On the weekends, when I have the time to venture a little further from home, I’ve started exploring the cemeteries. It’s a lot easier to social distance there than on the city streets.

On Saturday I packed up my camera, a water bottle and some snacks and walked the 2 miles to Graceland Cemetery. The walk was much quicker than I expected and the cemetery was a lot smaller than I imagined. As it turns out, and unsurprisingly, I wasn’t where I thought I was. I had ended up at St. Bonfice Catholic Cemetery. Chicago has A LOT of cemeteries smack dab in the middle of the city!

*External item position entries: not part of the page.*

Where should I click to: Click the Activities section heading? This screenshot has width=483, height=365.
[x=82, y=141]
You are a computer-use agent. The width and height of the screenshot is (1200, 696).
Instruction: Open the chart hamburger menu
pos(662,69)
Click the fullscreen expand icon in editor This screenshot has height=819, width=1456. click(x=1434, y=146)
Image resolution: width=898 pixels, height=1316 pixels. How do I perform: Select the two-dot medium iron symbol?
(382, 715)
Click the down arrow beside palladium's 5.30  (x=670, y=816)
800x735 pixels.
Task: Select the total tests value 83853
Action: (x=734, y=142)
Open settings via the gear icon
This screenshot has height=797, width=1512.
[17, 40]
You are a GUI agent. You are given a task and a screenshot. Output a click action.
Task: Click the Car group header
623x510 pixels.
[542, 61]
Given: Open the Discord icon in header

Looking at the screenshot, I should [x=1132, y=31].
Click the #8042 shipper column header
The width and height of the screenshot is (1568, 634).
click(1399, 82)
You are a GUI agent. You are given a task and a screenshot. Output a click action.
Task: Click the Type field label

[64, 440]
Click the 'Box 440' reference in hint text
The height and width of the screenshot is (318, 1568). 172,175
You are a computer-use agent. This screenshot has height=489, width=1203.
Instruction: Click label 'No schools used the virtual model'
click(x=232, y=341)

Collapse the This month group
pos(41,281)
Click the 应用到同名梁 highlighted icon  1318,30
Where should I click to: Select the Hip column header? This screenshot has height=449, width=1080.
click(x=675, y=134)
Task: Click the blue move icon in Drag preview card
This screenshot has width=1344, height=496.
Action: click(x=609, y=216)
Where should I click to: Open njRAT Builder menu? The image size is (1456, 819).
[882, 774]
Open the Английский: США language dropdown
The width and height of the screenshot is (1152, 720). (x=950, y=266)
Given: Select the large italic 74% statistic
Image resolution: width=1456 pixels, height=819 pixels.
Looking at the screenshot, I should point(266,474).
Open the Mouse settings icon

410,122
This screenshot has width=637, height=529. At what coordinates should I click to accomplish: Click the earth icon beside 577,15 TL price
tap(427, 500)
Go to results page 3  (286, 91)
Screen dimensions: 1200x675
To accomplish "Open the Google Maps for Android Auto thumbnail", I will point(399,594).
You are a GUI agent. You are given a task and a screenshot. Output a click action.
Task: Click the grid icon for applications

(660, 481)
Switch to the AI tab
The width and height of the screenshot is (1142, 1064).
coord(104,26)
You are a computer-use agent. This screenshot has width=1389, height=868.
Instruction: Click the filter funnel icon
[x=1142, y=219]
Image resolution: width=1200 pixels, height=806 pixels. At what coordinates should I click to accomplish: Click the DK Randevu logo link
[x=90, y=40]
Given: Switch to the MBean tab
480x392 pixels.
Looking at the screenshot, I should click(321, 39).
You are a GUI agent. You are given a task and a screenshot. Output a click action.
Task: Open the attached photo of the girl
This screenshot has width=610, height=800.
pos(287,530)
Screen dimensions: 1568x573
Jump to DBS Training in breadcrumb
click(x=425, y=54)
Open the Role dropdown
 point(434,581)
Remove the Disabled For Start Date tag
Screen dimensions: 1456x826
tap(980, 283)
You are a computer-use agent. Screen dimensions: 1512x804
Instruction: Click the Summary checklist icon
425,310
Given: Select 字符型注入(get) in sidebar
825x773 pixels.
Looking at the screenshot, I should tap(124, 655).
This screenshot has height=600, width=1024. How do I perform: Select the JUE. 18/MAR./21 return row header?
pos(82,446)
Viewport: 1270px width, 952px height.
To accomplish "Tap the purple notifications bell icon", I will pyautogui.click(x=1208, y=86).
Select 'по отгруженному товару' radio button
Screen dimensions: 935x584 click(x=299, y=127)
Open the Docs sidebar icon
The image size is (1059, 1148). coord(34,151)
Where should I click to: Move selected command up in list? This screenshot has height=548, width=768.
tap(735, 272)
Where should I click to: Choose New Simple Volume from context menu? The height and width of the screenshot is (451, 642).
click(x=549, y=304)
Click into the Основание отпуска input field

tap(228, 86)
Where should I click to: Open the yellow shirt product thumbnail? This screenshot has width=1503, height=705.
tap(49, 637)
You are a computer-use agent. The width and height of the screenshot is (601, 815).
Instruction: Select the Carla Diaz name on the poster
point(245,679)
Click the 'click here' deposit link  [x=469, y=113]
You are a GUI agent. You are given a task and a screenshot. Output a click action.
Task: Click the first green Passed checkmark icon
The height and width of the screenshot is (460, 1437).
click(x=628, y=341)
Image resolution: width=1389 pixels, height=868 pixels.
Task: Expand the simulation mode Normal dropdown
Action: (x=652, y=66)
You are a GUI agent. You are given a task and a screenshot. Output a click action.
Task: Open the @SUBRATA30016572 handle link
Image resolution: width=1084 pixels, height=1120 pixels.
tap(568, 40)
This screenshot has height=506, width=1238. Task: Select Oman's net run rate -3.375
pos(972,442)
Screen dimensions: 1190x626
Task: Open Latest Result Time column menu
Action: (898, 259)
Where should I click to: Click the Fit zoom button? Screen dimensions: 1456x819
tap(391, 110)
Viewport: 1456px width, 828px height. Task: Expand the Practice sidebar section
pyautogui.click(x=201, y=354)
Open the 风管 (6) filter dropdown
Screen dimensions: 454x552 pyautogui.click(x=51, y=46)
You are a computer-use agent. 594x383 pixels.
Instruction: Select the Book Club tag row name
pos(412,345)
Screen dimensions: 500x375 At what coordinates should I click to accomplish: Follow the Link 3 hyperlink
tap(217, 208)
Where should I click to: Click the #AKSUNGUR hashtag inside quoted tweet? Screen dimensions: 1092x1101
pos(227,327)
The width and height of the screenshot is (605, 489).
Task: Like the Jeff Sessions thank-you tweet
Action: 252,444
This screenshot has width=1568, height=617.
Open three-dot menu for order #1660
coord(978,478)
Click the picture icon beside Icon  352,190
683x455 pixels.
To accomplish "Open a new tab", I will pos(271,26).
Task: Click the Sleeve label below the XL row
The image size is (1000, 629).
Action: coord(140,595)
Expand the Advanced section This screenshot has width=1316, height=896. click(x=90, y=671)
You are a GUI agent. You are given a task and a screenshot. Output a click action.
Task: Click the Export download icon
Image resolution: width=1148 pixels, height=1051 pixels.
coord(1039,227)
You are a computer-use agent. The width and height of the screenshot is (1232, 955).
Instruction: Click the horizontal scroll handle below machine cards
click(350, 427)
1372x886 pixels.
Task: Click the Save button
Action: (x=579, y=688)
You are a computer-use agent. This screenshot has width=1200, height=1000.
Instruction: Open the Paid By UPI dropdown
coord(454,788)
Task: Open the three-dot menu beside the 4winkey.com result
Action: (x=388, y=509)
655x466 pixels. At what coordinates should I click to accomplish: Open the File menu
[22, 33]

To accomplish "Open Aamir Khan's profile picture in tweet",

Still, it was peaceful and I could walk around without my face mask on. I was really drawn to the trees in the cemetery. The tree in the photograph below is perfectly shaped – almost as if it had been created by painter.

1/640 sec at f/5.6, ISO 400

I liked the shape of the tree below as well, with it’s gnarly and twisted branches.

1/640 sec at f/9.0, ISO 400

I was disappointed to find that I over exposed both images when I downloaded them. I shoot in manual mode and it was a very bright day so I’m guessing I either couldn’t see the light meter or I misread it when I took these pictures. Either way, I clearly wasn’t abiding by the sunny 16 rule.

Anyone else find some interesting places to explore?